CONTRATS - 04.09.2023

La résolution d’un contrat dans le nouveau Code civil

Dans le Livre 5, le nouveau Code civil codifie et modernise le droit des obligations, en combinant les «anciennes» dispositions encore pertinentes avec quelques acquis de la jurisprudence. Quelles sont les dispositions du Livre 5 concernant la résolution d’un contrat ? Quelles sont les conditions de la résolution ? Quelle est la différence entre la résolution et l’annulation d’un contrat ? Et à quels contrats ces nouvelles règles s’appliquent-elles ?

De quoi s’agit-il ?

La résolution d’un contrat est un moyen de mettre fin au contrat pour manquement fautif (inexécution) par l’une des parties contractantes. La résolution peut être judiciaire ou extrajudiciaire.

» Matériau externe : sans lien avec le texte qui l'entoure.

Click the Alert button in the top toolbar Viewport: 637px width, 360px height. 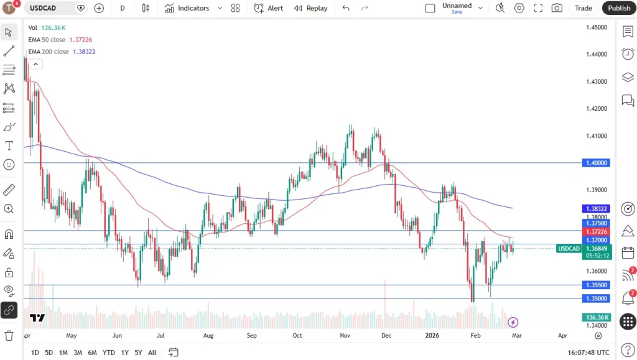point(269,8)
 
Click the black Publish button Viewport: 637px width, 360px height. point(618,8)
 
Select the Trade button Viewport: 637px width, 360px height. point(583,8)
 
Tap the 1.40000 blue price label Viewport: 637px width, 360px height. point(596,163)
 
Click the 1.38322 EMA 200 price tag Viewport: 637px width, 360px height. point(596,208)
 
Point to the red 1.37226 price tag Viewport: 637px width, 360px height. point(596,232)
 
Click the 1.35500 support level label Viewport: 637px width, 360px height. point(596,285)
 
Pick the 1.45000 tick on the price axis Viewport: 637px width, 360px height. point(596,27)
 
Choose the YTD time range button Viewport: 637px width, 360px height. point(108,353)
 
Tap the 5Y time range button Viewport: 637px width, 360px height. point(138,353)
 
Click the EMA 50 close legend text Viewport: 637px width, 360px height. point(49,40)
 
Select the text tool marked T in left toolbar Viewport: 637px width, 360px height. point(9,145)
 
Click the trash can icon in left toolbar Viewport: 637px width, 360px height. point(9,336)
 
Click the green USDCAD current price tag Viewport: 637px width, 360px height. point(569,249)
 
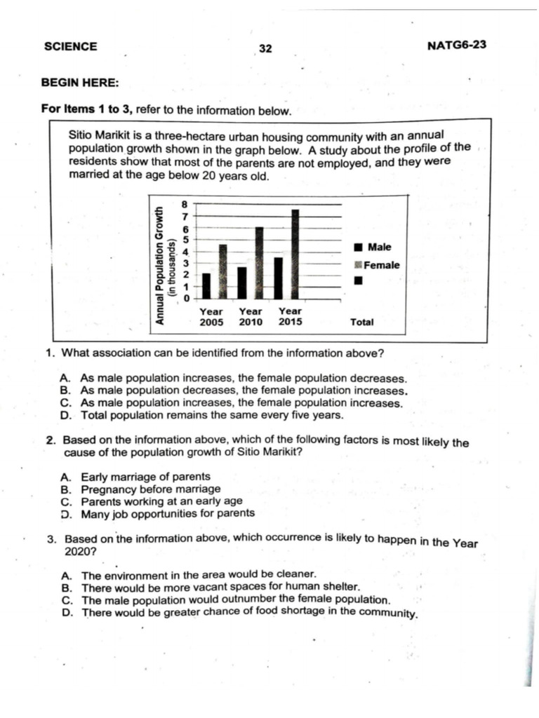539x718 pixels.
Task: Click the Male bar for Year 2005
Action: tap(206, 285)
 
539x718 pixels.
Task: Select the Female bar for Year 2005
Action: tap(222, 271)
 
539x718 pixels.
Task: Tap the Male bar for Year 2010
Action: tap(242, 283)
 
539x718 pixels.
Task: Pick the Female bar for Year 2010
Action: tap(259, 263)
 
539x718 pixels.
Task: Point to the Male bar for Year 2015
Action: tap(278, 278)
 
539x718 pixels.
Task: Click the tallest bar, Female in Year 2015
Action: tap(295, 254)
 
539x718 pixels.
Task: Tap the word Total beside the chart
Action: tap(362, 323)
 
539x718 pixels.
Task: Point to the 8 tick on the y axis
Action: tap(185, 204)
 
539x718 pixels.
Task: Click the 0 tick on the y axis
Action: tap(185, 299)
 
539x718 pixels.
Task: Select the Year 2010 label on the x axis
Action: tap(251, 317)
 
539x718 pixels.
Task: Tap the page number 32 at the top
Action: tap(265, 48)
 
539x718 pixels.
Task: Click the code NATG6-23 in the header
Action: tap(456, 46)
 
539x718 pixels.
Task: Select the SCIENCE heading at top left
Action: tap(70, 46)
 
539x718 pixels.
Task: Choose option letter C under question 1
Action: tap(65, 403)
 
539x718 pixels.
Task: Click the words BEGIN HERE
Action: tap(80, 82)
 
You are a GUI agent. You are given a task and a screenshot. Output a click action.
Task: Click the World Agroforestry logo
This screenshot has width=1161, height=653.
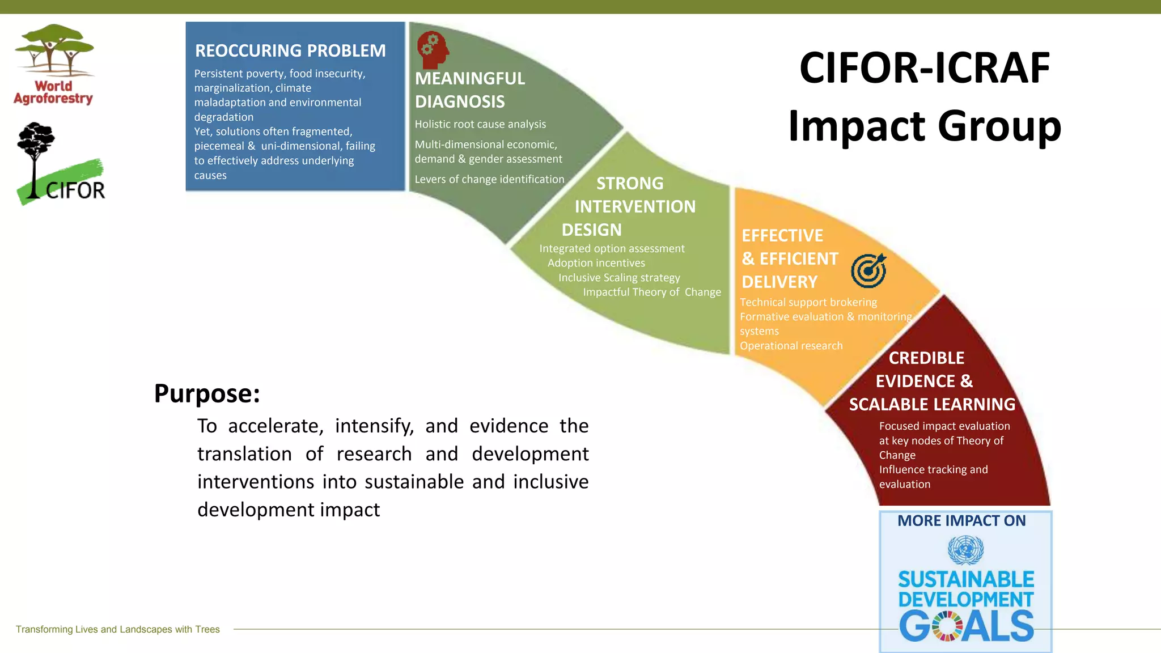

Conditions d’une résolution

Pour pouvoir résoudre un contrat, il faut en substance que trois conditions soient remplies. Tout d’abord, le contrat doit être synallagmatique, ce qui veut dire que toutes les parties ont des obligations. Ensuite, le manquement d’une partie doit être suffisamment grave (art. 5.90, al. 1er, C. civ.) . Pensez au non-paiement du loyer, à l’impossibilité de livrer un bâtiment à temps (si un délai explicite a été convenu), à la livraison de biens défectueux, etc. Enfin, la partie qui souhaite (faire) résoudre le contrat doit mettre en demeure l’autre partie.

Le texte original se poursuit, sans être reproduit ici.